Robot menggunakan kecerdasan buatan untuk mendeteksi dan mengklasifikasikan retakan. Tetapi ada batasan saat ini: Kaca transparan, jadi robot mungkin salah mengira elemen di lingkungan sekitarnya sebagai celah.

Untuk mengatasi hal ini, Mohan berupaya menambahkan penginderaan akustik dan termal, karena retakan memantulkan suara secara berbeda dan menahan lebih banyak panas. Artinya, robot harus bisa melihat, mendengar, dan merasakan.

“Dengan robot yang melakukan pekerjaan itu, mereka dapat melakukannya 24/7… yang akan sulit jika dilakukan sebagai proses manual,” katanya.

Akan memakan waktu sekitar dua tahun, sebelum robot ini dapat digunakan secara komersial.

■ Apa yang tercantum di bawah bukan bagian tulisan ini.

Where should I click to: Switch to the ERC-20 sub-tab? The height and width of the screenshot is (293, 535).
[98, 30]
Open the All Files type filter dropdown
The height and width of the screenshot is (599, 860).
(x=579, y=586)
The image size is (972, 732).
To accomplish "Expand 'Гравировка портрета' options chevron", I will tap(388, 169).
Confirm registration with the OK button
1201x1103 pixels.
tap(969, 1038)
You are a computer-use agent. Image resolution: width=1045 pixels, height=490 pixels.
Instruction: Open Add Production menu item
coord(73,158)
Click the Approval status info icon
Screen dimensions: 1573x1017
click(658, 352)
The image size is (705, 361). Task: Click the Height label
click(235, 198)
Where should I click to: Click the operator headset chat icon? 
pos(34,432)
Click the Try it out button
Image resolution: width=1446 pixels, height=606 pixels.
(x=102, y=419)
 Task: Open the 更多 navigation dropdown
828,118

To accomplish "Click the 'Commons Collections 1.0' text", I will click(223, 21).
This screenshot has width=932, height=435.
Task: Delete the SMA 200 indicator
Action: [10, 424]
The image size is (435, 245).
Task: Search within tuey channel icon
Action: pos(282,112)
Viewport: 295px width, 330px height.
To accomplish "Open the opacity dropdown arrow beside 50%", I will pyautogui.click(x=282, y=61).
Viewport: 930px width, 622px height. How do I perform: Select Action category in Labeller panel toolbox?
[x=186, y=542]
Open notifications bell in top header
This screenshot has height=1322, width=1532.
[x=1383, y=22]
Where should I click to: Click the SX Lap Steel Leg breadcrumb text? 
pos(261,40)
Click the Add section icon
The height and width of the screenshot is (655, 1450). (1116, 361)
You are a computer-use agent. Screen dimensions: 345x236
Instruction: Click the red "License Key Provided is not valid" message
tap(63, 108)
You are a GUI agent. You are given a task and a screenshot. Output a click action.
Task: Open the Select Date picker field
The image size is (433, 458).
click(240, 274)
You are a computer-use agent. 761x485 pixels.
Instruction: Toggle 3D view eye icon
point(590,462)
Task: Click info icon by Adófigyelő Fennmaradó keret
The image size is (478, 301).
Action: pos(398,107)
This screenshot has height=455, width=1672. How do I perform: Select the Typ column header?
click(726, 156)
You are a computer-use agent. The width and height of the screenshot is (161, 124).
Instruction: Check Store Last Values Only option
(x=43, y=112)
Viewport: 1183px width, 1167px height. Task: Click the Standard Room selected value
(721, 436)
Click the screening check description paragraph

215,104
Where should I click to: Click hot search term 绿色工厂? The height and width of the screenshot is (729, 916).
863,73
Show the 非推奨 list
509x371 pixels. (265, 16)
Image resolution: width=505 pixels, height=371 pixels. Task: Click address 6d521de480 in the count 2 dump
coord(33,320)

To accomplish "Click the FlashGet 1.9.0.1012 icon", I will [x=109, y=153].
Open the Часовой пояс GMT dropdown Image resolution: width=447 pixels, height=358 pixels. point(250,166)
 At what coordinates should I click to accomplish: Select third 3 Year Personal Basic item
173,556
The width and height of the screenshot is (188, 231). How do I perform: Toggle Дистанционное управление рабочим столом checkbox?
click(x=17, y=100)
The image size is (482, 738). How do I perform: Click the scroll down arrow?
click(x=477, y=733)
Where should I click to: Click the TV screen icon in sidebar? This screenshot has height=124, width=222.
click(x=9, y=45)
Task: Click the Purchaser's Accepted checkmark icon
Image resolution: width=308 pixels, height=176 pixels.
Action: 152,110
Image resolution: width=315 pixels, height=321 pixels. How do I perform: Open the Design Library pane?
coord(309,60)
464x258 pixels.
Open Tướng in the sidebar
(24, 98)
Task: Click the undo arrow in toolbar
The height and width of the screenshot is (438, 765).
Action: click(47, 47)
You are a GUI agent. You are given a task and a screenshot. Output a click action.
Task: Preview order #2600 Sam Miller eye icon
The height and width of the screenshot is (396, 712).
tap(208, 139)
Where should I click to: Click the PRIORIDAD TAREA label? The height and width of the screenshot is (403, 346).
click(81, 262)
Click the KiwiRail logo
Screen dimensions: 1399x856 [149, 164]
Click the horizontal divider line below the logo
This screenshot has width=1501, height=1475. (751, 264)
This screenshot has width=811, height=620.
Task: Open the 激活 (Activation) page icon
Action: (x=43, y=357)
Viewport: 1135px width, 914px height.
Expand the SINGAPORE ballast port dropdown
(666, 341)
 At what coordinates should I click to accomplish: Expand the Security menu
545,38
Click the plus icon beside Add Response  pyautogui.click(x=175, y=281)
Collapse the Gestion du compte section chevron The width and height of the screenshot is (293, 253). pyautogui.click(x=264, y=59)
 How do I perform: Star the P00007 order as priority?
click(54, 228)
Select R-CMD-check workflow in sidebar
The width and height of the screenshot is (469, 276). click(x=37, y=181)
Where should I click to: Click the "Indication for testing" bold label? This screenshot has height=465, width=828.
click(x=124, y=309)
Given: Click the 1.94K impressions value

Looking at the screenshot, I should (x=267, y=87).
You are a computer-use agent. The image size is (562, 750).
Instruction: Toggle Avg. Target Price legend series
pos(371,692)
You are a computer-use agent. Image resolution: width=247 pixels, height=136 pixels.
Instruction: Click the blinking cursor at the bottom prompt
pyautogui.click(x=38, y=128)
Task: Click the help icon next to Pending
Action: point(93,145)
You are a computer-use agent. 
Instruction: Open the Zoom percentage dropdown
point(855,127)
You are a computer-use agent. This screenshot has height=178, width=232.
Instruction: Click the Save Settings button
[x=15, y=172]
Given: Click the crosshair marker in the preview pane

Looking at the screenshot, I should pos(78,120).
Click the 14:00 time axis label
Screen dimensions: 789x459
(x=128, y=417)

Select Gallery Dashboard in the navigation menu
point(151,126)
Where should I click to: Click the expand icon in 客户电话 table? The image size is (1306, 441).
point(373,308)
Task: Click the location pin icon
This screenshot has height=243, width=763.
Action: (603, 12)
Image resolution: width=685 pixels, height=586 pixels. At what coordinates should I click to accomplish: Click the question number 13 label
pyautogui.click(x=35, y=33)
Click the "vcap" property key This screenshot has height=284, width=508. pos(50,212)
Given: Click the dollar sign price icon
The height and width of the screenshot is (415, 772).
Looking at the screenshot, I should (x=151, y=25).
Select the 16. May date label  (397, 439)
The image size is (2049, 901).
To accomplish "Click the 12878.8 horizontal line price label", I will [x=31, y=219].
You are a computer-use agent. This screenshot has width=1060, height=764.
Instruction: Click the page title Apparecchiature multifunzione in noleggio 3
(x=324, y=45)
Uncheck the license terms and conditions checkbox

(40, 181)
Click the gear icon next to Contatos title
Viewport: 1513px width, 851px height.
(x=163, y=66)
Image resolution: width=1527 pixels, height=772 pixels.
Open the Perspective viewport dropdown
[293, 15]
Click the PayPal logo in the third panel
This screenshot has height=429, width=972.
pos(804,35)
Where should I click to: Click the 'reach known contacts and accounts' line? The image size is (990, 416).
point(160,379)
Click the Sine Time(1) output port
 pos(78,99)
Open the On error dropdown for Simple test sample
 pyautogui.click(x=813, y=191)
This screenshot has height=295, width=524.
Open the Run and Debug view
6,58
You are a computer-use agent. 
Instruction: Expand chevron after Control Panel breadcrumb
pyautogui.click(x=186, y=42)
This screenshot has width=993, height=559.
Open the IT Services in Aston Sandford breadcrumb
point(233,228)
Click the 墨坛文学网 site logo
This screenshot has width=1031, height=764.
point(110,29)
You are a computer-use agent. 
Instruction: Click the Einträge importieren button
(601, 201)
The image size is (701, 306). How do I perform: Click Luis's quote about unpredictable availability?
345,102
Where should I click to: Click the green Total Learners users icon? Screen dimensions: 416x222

Sementara itu, peningkatan kesadaran akan keamanan mungkin diperlukan, meskipun tidak semua penyebab kaca tiba-tiba pecah berada dalam kendali seseorang.

“Hal terbaik yang dapat kami lakukan adalah mencatat jenis kaca yang kami gunakan dan bagaimana kami menggunakannya,” kata pembawa acara Talking Point Steven Chia. “Jika Anda melihat ada keripik atau retakan pada mereka juga, ubahlah.”

Tonton episode Talking Point ini di sini. Program ini mengudara di Channel 5 setiap hari Kamis pukul 9.30 malam.